1. médialab Sciences Po
  2. Productions
  3. Efficient computational methods for the estimation of ideal points in social sciences

Efficient computational methods for the estimation of ideal points in social sciences

Ioannis Chalkiadakis, Gareth Peters, Pedro Ramaciotti Morales

Estimation of ideological positions among voters, legislators and social media users is central to many subfields in the social sciences. To achieve this, a particular class of Item-Response theory (IRT) models, called ‘ideal points’ models, employs a range of collective choice data: roll call votes, co-sponsorship records, social media engagement data, or word occurrences in speech.

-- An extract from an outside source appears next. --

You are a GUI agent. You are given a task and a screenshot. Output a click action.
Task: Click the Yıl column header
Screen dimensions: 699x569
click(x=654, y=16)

Estimation challenges in such models include model identification, data volume and sparsity, while inference robustness against noise is unknown, and ideological position measurements inherently lack ground truth data. These have led to several estimation approaches, from Markov Chain Monte Carlo (MCMC), which is computationally costly in large settings, to fast, albeit less flexible, factor analysis approximations. We formulate a unifying framework for a large family of ideal point models across disciplines and examine their computational complexity and accuracy under noisy data. We examine several synthetic scenarios and first introduce, from signal processing, the Iterated Conditional Modes estimation method for IRT models. Finally, we illustrate the applicability of our framework in a multi-dimensional ideal points inference problem for nearly 20,000,000 X (previously Twitter) users in France, the UK, and the US, along several ideology and issue dimensions calibrated with survey data.